- The Digital Heirloom
- Posts
- You aren't meant to use AI like this
You aren't meant to use AI like this
The process must begin and end with you
I’m slowly coming out of a funk from a long list of life’s little challenges.
Like a million paper cuts across the back of my hand, complete with a spritz of lemon juice followed with a dash of sriracha hot sauce, the slow burn combined with the pain of it all has dulled me to the point where I just want to hide for days. Life throws these monkey wrenches at you. Ones you are ready for, but not willing to face.
But here’s one of the biggest realizations I’ve had recently as I’ve contemplated what it all means while I’m facedown in the dirt…
I’ve been using AI to provide feedback and tighten my writing, my flow, and improve on my delivery of my ideas. It’s been amazing. Wonderful. Exhilarating. Humbling.
There’s just one problem.
It feels saggy.
It’s like I tried to stuff myself into a cardboard cutout of a writer and attached an air pump to my nose in an attempt to “fill out” into the shape. I read the final edit that I got from my AI assistant on one of my recent pieces. It sounded structured. Tight. It had a punch.
I didn’t like it.
Sure, it was a great read, but it had no personal touch. It wasn’t me at all. But the AI assured me that it was “publish-ready”. I went back and read it again…and again…and again. Eventually, I realized that I needed to just let go and be myself. I hadn’t edited after the fact, so all of my recent work started to taste like a cupcake without the frosting or the sprinkles.

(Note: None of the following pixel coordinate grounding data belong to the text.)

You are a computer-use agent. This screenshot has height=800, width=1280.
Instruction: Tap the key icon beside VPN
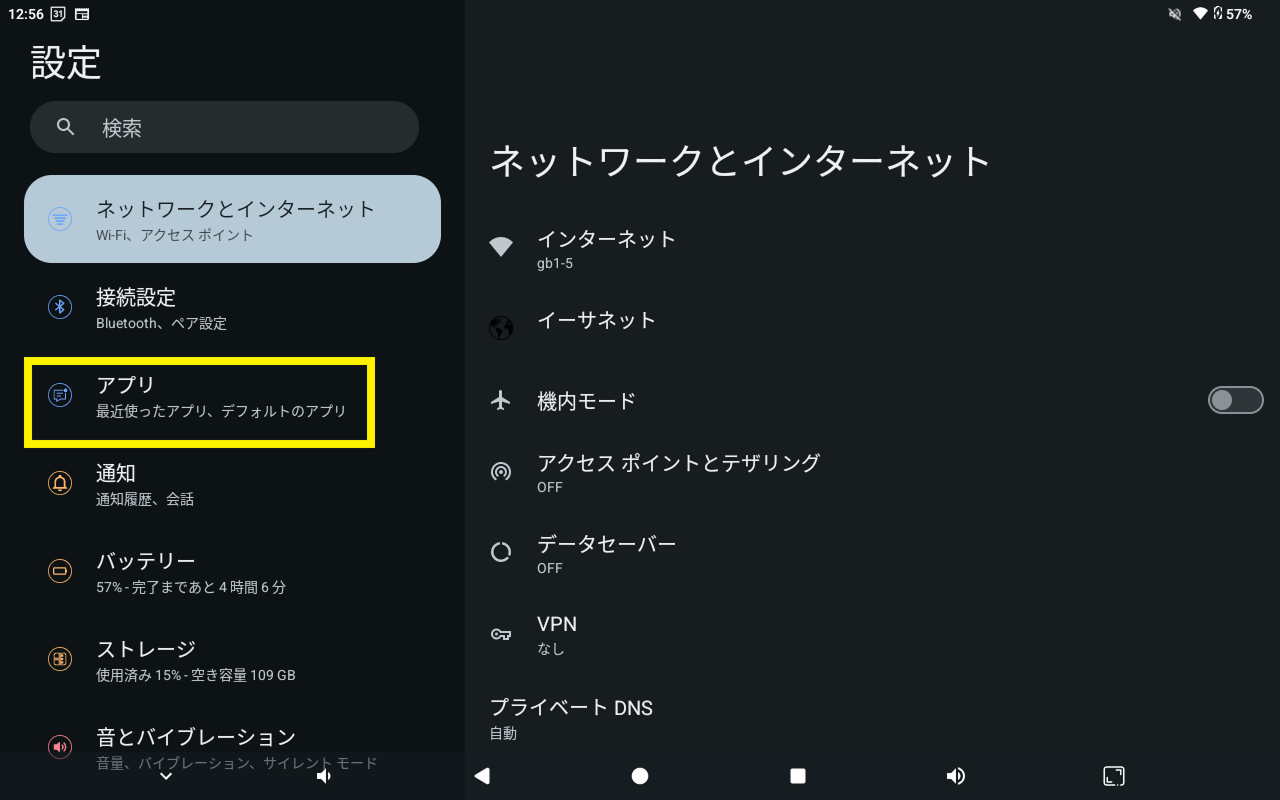[501, 634]
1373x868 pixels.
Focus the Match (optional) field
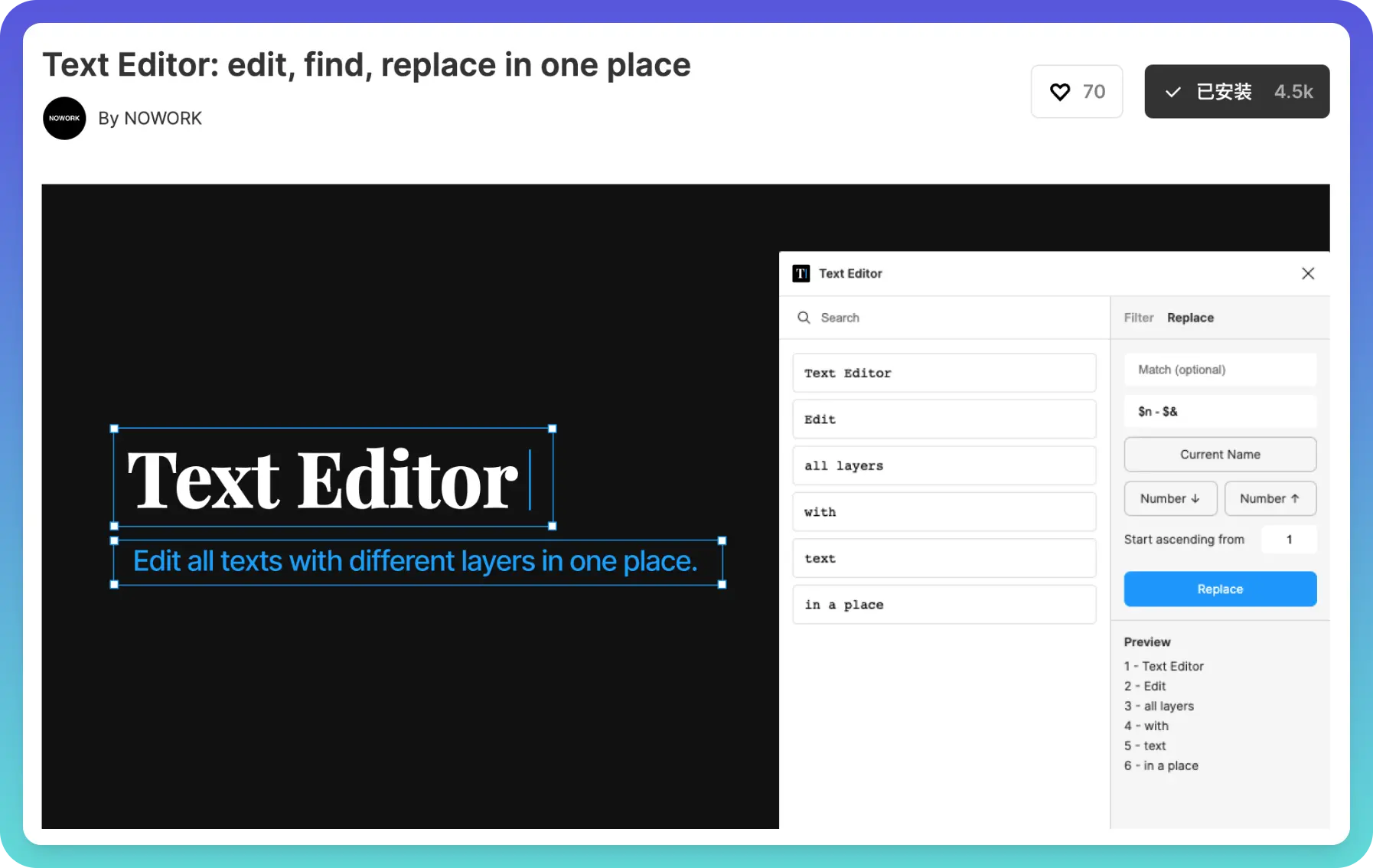(1219, 370)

That’s the truth about being human. That’s what people want to consume.
The reality of using any tool
Yes, my work is wordy and has funny idioms and mixed metaphors. It lacks cohesion sometimes, like a Magic Eye that was run dropped in a puddle. AI can spot these things, but after I fix them, something strange starts to happen: the suggestions become repetitive and formulaic.
Don’t get me wrong, there are great ideas and tighter ways to express my thoughts, but they don’t sound they came from me. Verbosity and word economy do have their place, and there’s a certain rhythm to me that I don’t want AI to edit out. It feels like I went through a Panini press and came out the other side with less flavor. Or maybe a diet version of me?
So I ignore its suggestions past a certain point.
It whines and complains in subsequent revisions, but it’ll get over it (or not?).
No matter how wonderful it is to have a virtual assistant in the dead of night, don’t forget that your unique voice is one that needs to be heard, not filtered through a large language model that will dollar-cost average your work for mass consumption.
You must make a choice in the craft: bland, but palatable or spicy, but remarkable?
Above all else, remember this…
AI is supposed to help you—not BE you. (And yes, I chose to use that em dash…NOT AI.)
So if you’ve noticed that some of my recent work has been a bit sterile (neutered), then congratulations…you’ve caught something that I nearly forgot in my pursuit of quality writing. This piece (if you made it this far) is a “grilled cheese sandwich” approach to prevent that from happening in the future.
So tell me, have you discovered anything weird or amusing in your explorations of this technology?
P.S.
I’ll be submitting a version of this as a guest post…I’ll let you know how that goes!